WHAT TO PRODUCE: Reproduce the material below with "grayed-out" replaced by "disabled" and every other line left unchanged. Omit the pictures.

Entries for finding text and elements:
○ ○ ○ ○ ○

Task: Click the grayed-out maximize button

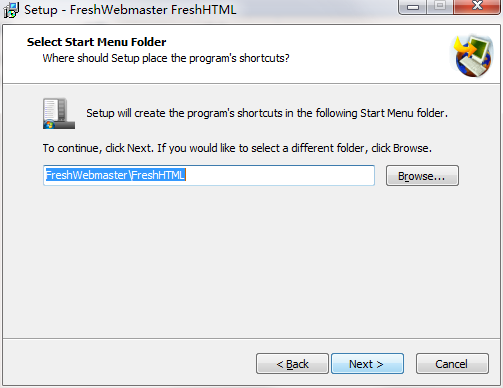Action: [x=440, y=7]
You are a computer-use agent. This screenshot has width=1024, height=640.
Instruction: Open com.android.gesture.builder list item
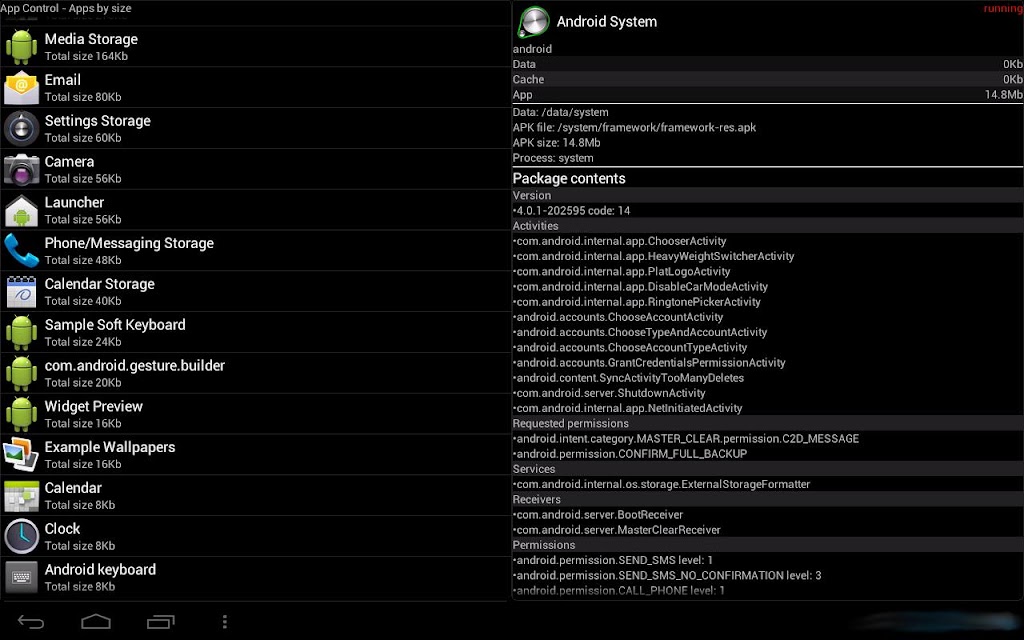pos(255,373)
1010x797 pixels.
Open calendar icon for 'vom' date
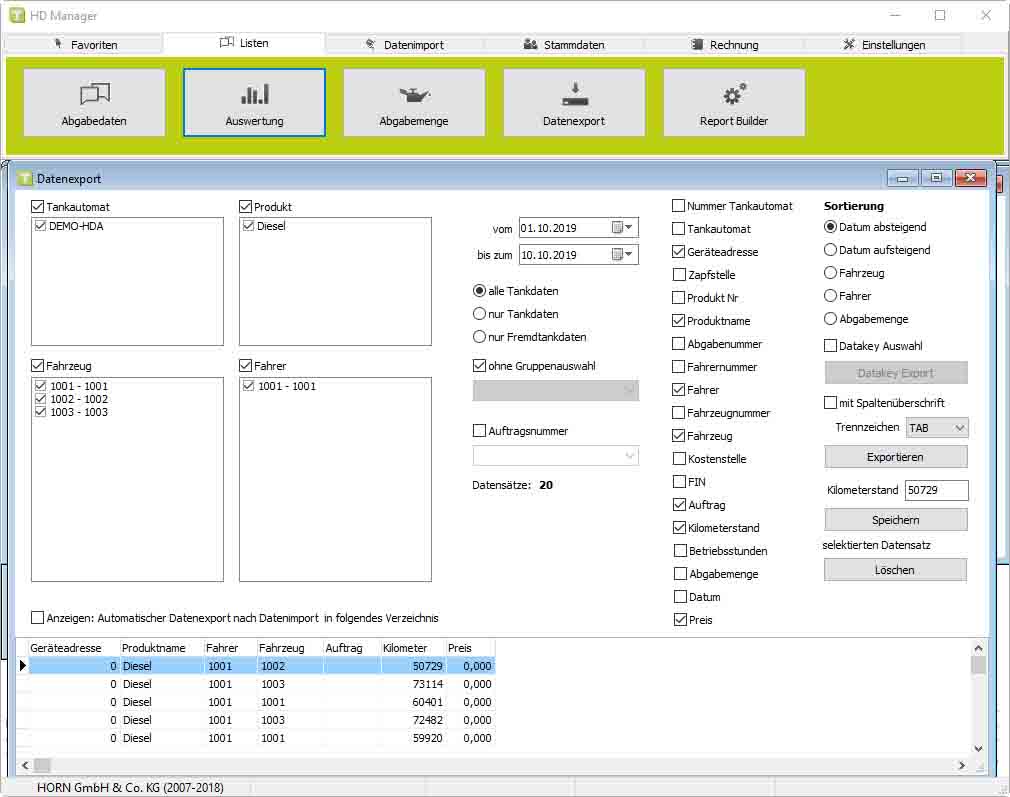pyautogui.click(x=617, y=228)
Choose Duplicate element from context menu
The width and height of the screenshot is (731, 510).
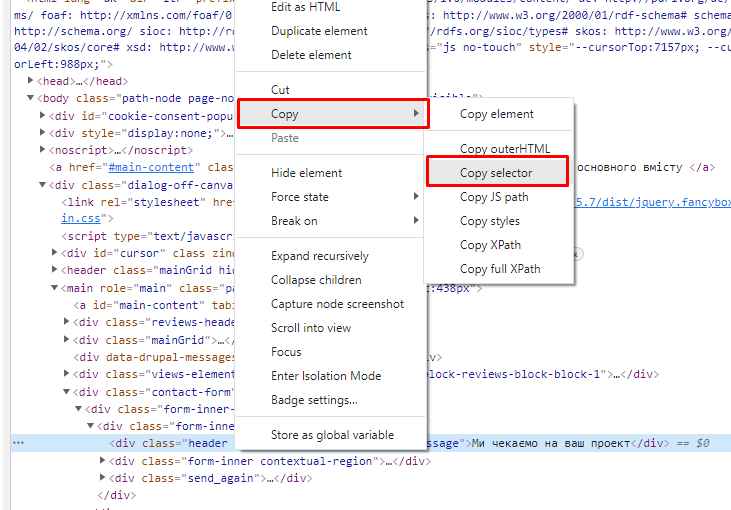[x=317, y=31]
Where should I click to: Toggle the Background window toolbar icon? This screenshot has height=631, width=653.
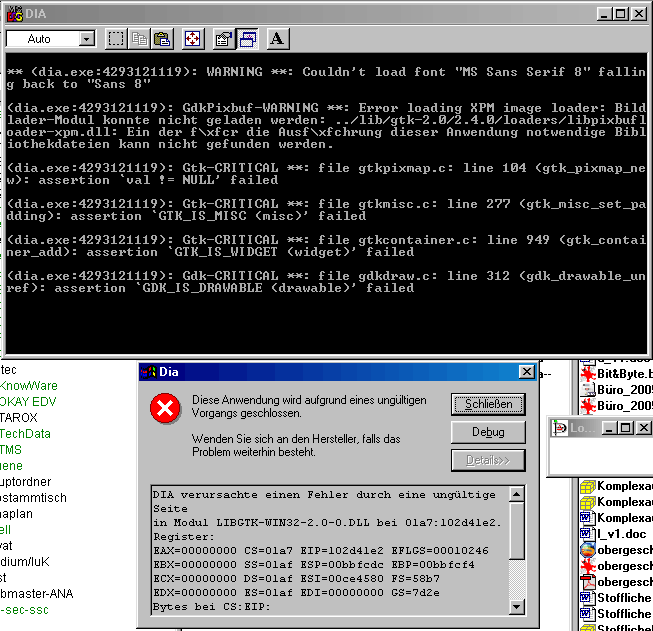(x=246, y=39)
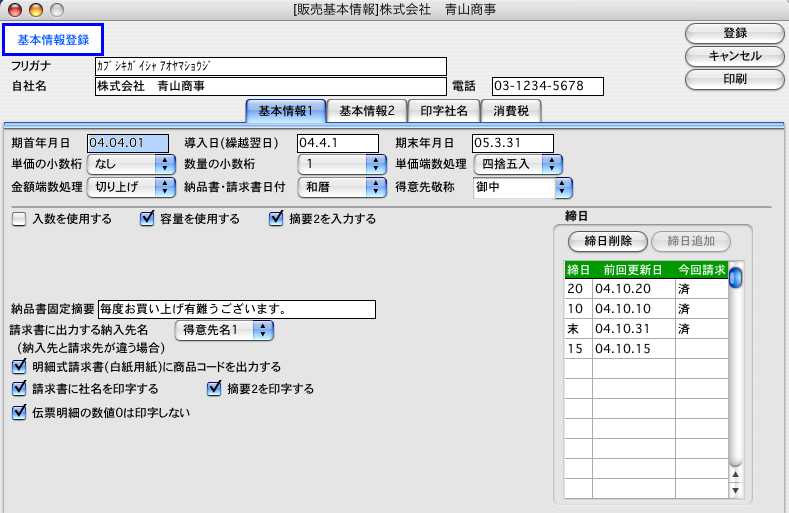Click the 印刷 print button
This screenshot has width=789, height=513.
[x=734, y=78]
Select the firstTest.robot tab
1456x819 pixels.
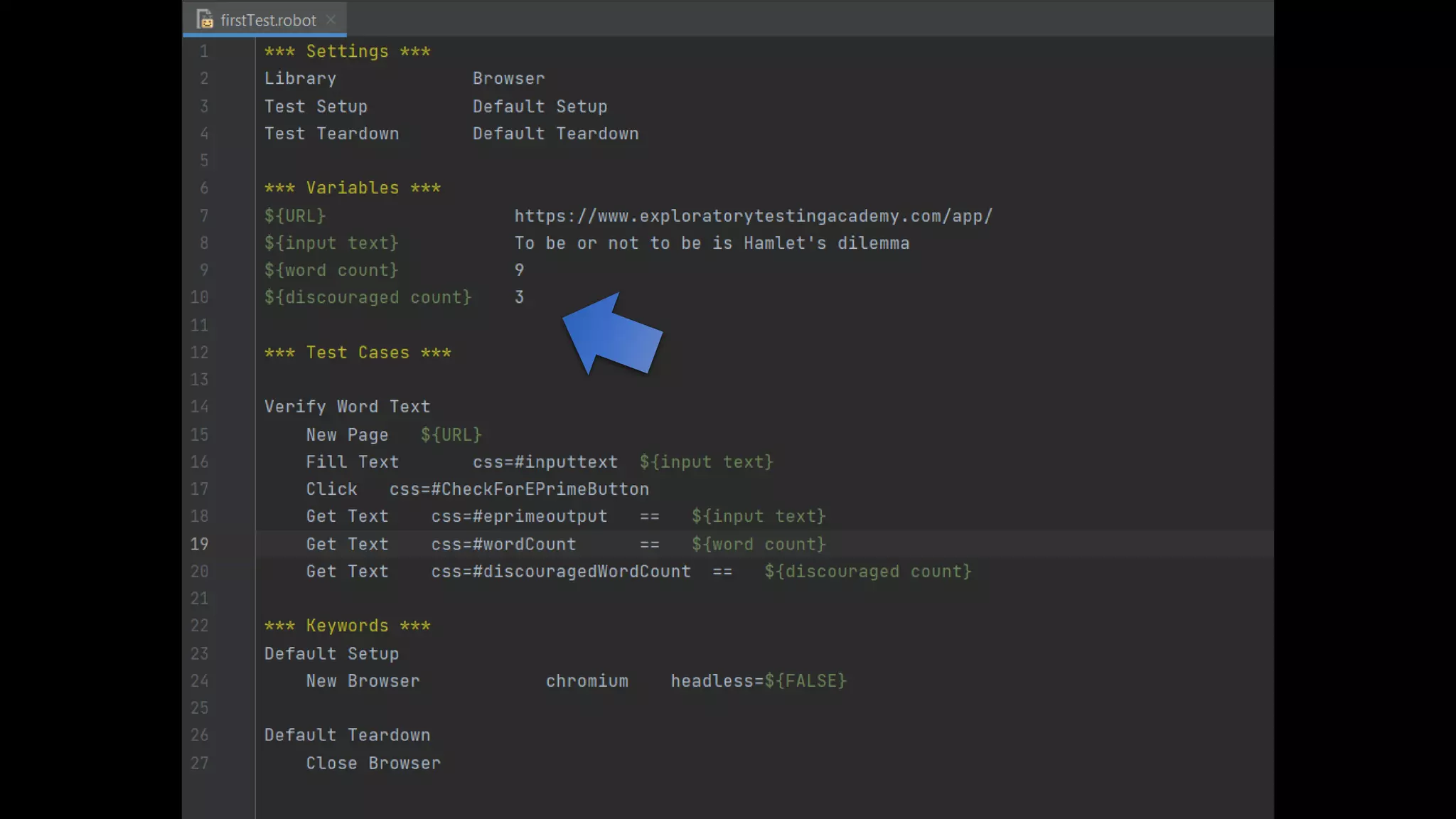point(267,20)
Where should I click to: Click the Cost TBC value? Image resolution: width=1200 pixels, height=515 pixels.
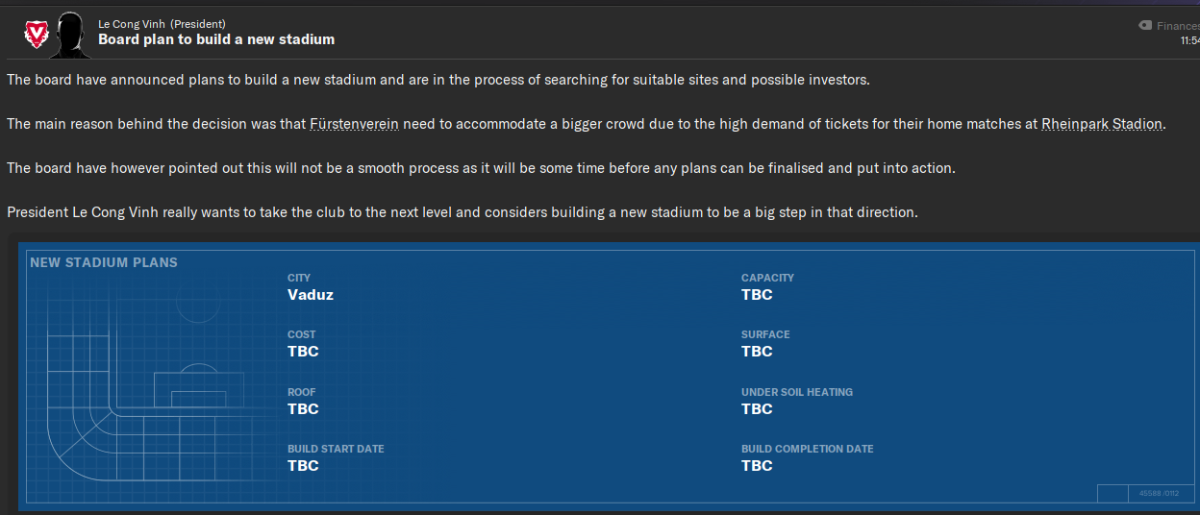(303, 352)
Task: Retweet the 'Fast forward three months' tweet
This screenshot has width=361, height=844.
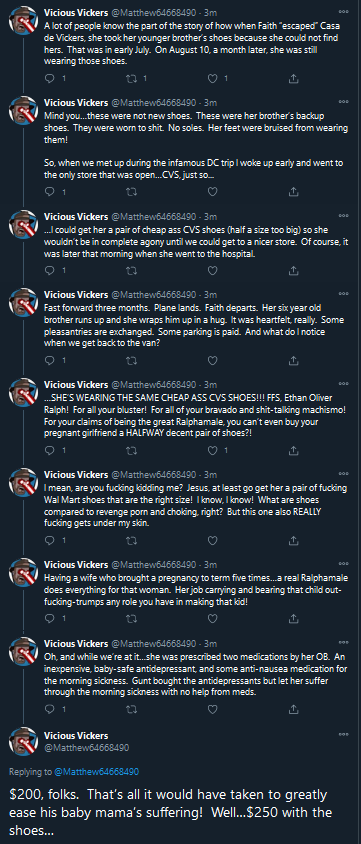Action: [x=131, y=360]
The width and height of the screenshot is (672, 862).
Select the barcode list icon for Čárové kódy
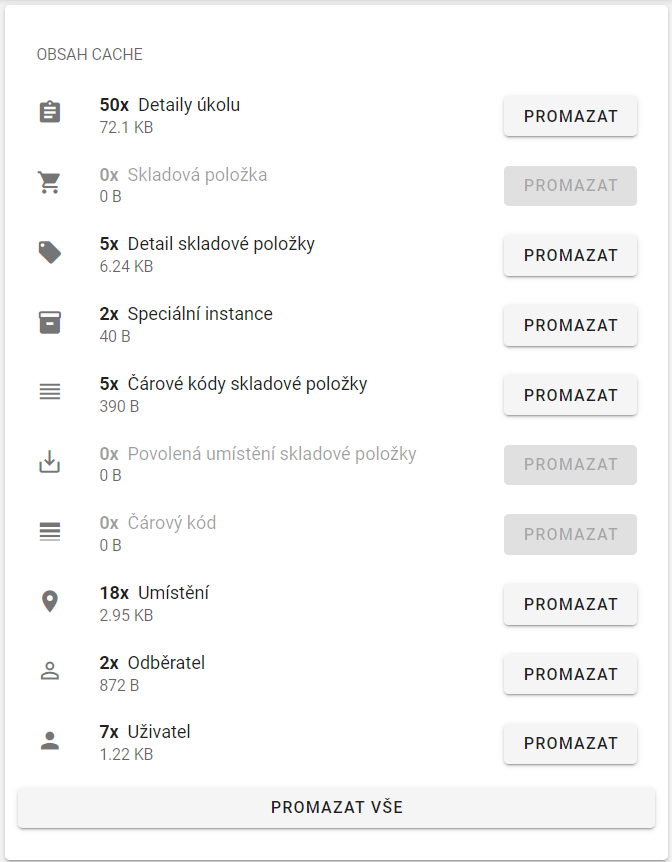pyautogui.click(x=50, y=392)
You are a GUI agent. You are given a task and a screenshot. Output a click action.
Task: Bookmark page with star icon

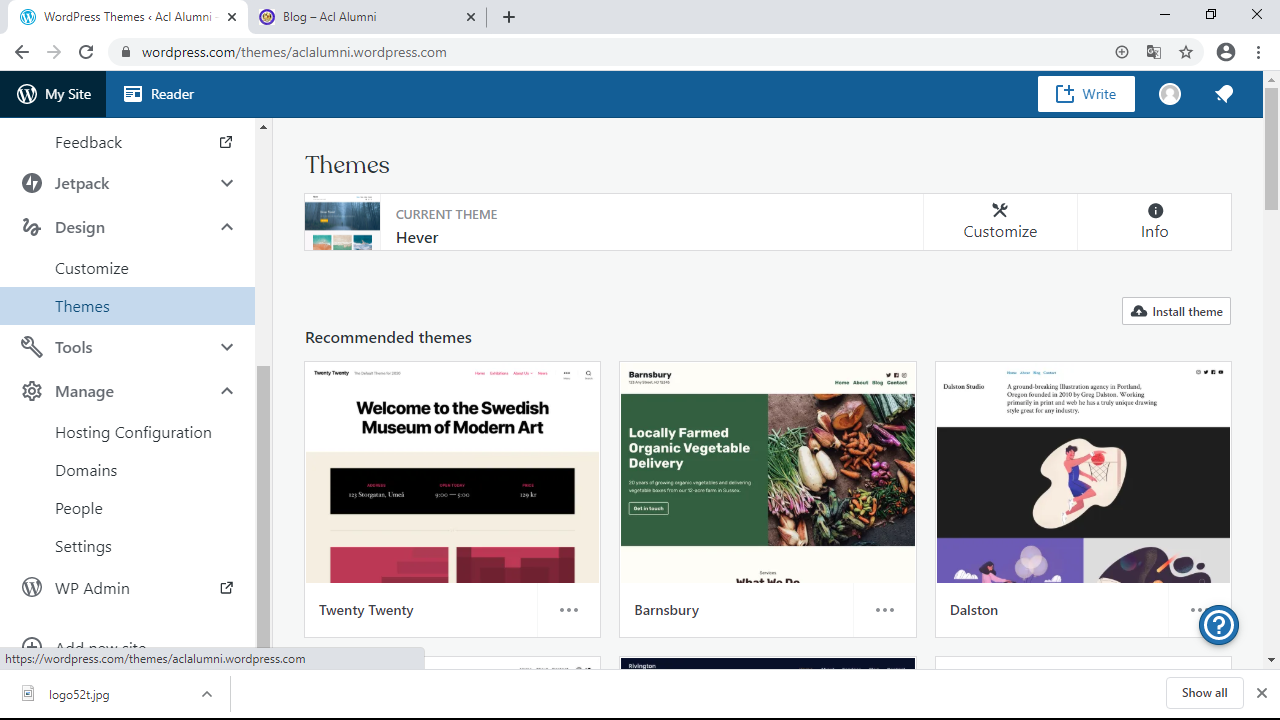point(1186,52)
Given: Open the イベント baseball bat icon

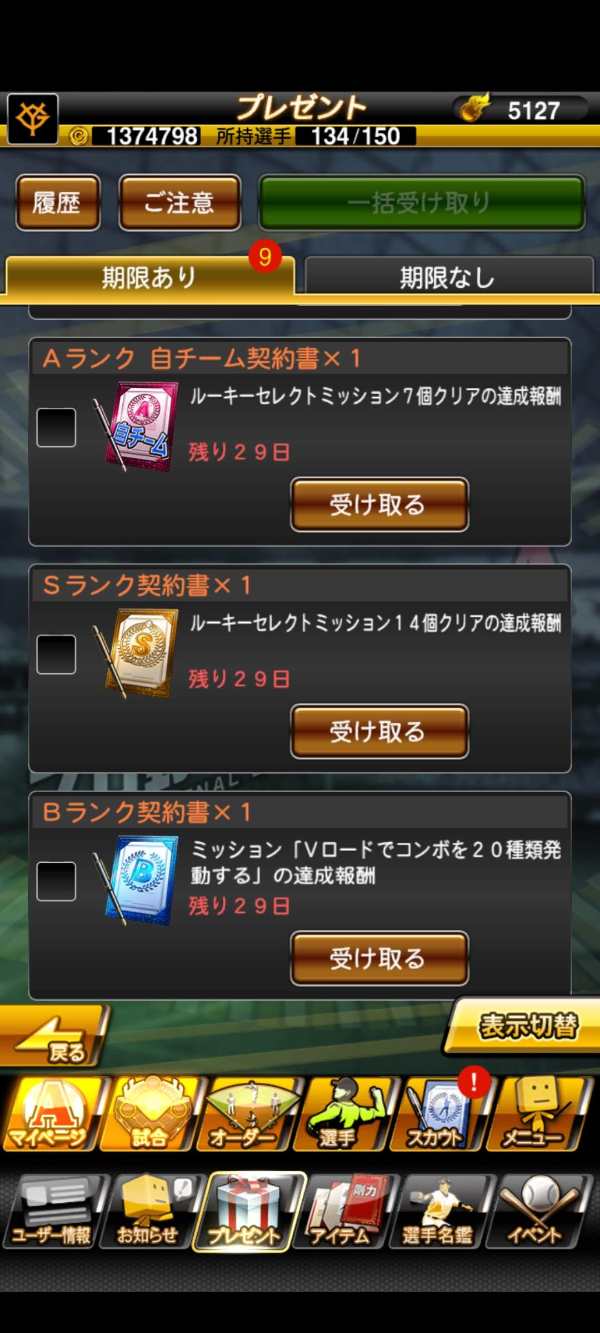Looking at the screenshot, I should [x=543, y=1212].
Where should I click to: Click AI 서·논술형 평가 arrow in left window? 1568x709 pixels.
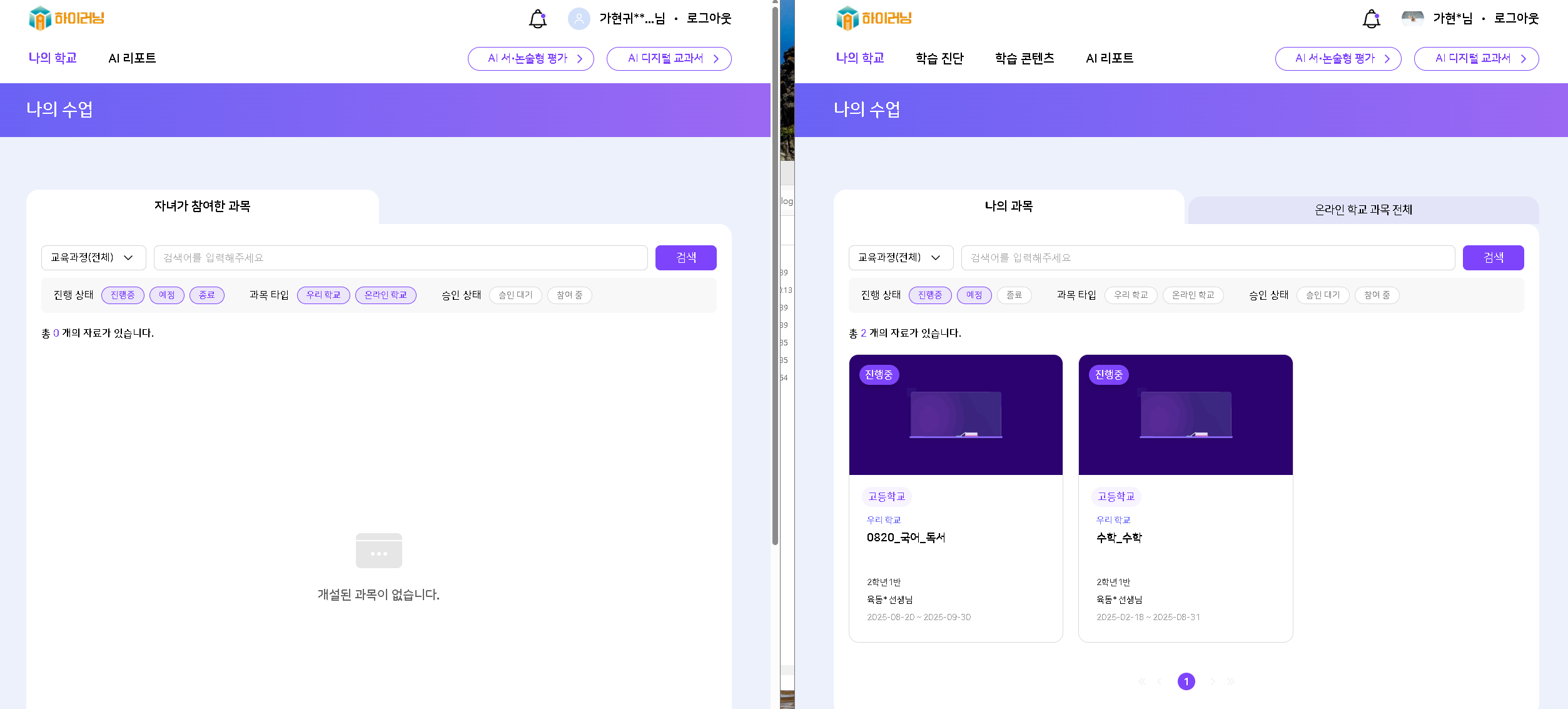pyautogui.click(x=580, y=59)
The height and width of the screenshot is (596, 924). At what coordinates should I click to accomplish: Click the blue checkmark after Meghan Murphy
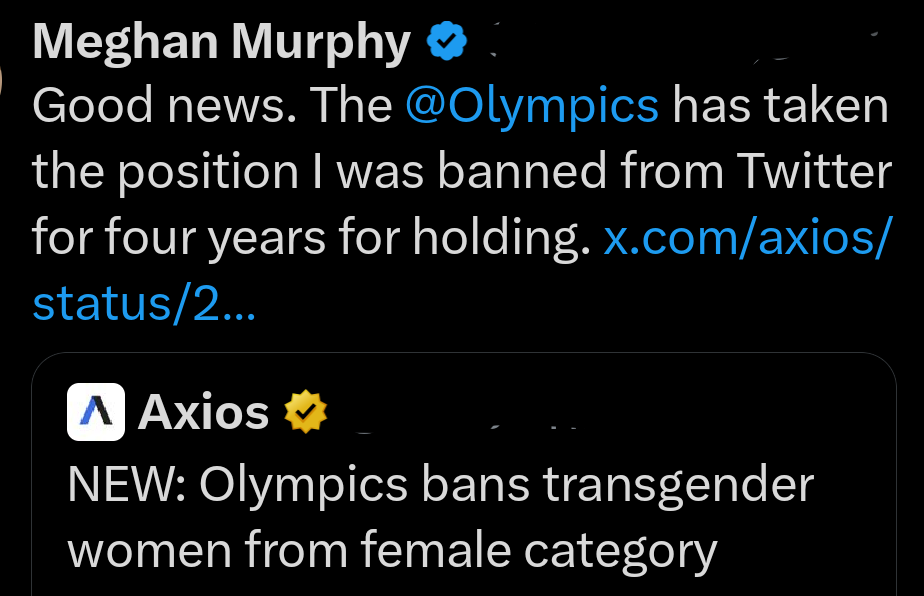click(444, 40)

○ ○ ○ ○ ○

FULL OUTPUT:
Task: Click the disabled maximize button

Action: [x=440, y=7]
You are a computer-use agent. This screenshot has width=1024, height=640.
Instruction: Open com.android.gesture.builder list item
pos(255,373)
1010x797 pixels.
Open calendar icon for 'vom' date
pyautogui.click(x=617, y=228)
Choose Duplicate element from context menu
The width and height of the screenshot is (731, 510).
[x=317, y=31]
Where should I click to: Toggle the Background window toolbar icon? This screenshot has height=631, width=653.
(x=246, y=39)
Click the 印刷 print button
This screenshot has width=789, height=513.
[x=734, y=78]
Select the firstTest.robot tab
1456x819 pixels.
point(267,20)
Where should I click to: Click the Cost TBC value? Image resolution: width=1200 pixels, height=515 pixels.
(303, 352)
Task: Retweet the 'Fast forward three months' tweet
This screenshot has width=361, height=844.
Action: [x=131, y=360]
The width and height of the screenshot is (672, 862).
Select the barcode list icon for Čárové kódy
pyautogui.click(x=50, y=392)
You are a GUI agent. You are given a task and a screenshot. Output a click action.
Task: Bookmark page with star icon

point(1186,52)
Given: Open the イベント baseball bat icon

Looking at the screenshot, I should [x=543, y=1212].
Where should I click to: Click AI 서·논술형 평가 arrow in left window? 1568x709 pixels.
pyautogui.click(x=580, y=59)
The height and width of the screenshot is (596, 924). At what coordinates should I click to accomplish: Click the blue checkmark after Meghan Murphy
click(444, 40)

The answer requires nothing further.